- Dataset records
────────

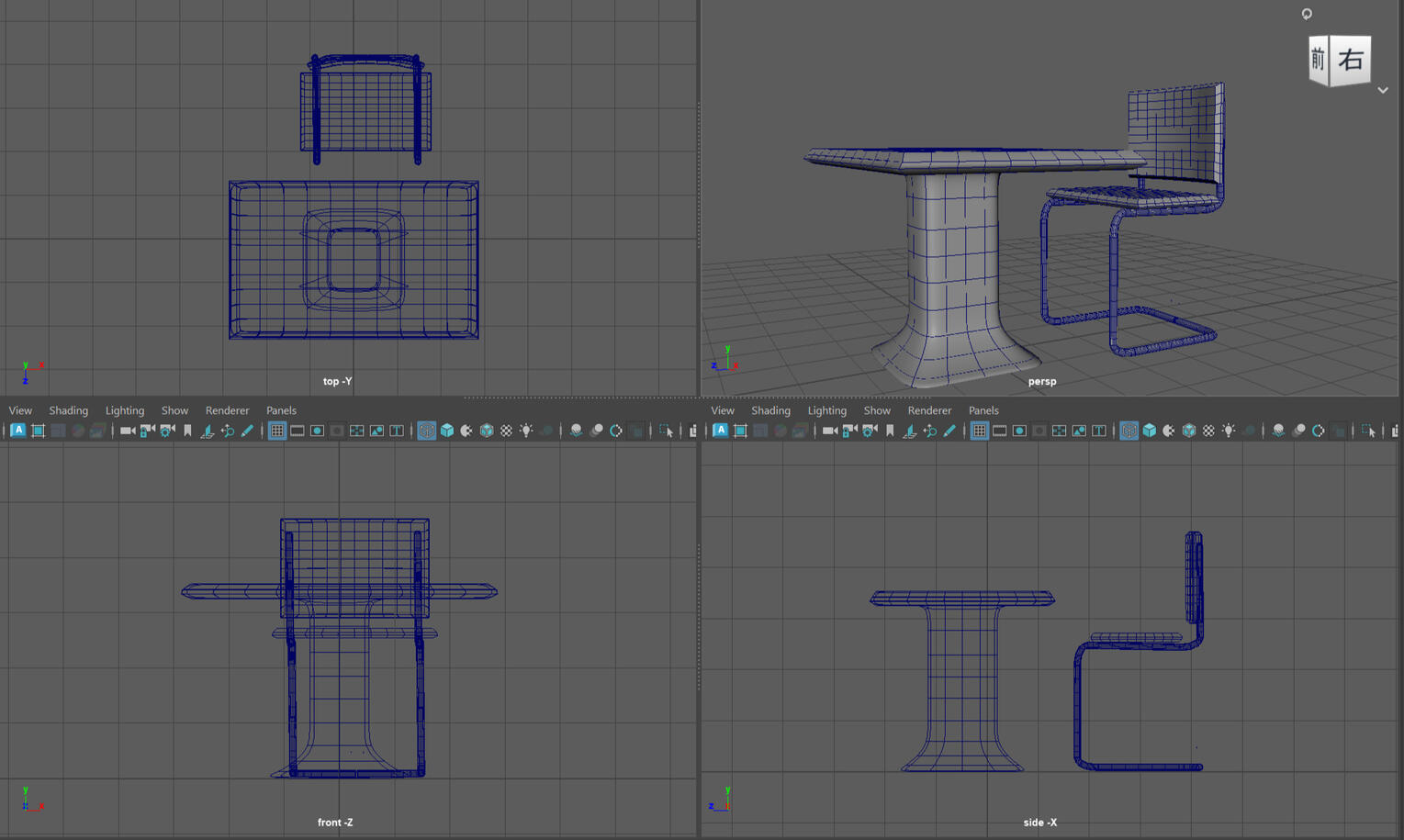Open the Renderer dropdown in the side viewport
This screenshot has height=840, width=1404.
pyautogui.click(x=929, y=410)
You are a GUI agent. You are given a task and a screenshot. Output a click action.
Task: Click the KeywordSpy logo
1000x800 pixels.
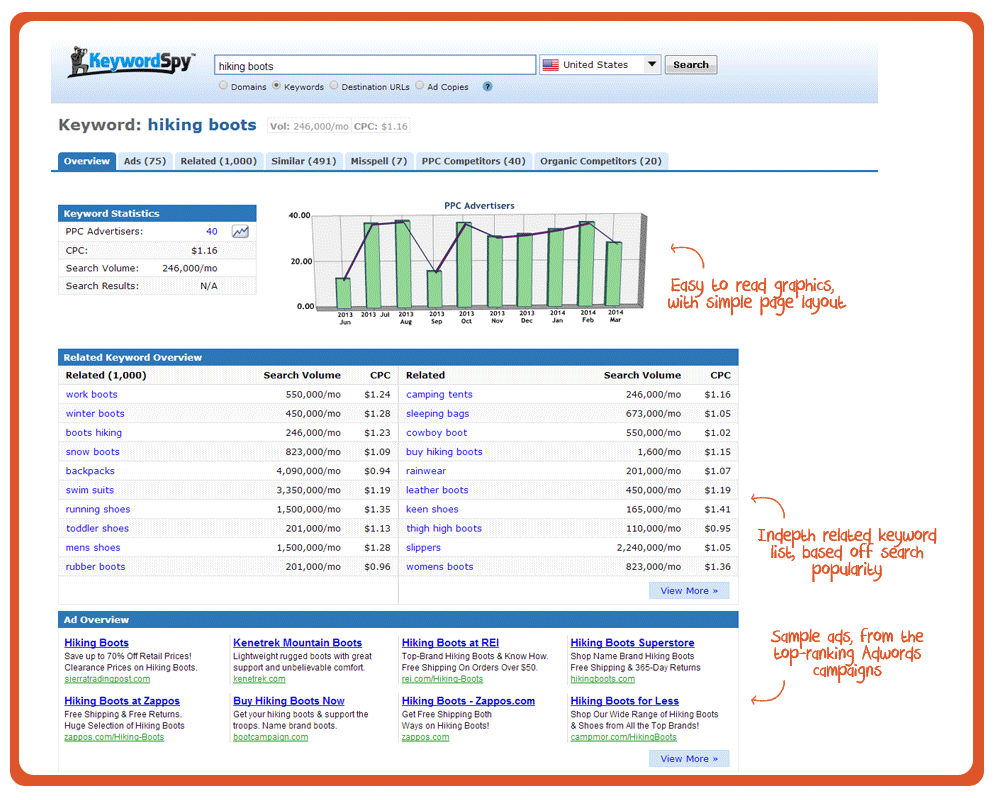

────────

- What is expected
Reproduce, with the pictures omitted, exactly those lines that run from the line with "You are a GUI" to the last line of the material, both ends included.

- Answer area
You are a GUI agent. You are given a task and a screenshot. Output a click action.
Task: Click the KeywordSpy logo
1000x800 pixels.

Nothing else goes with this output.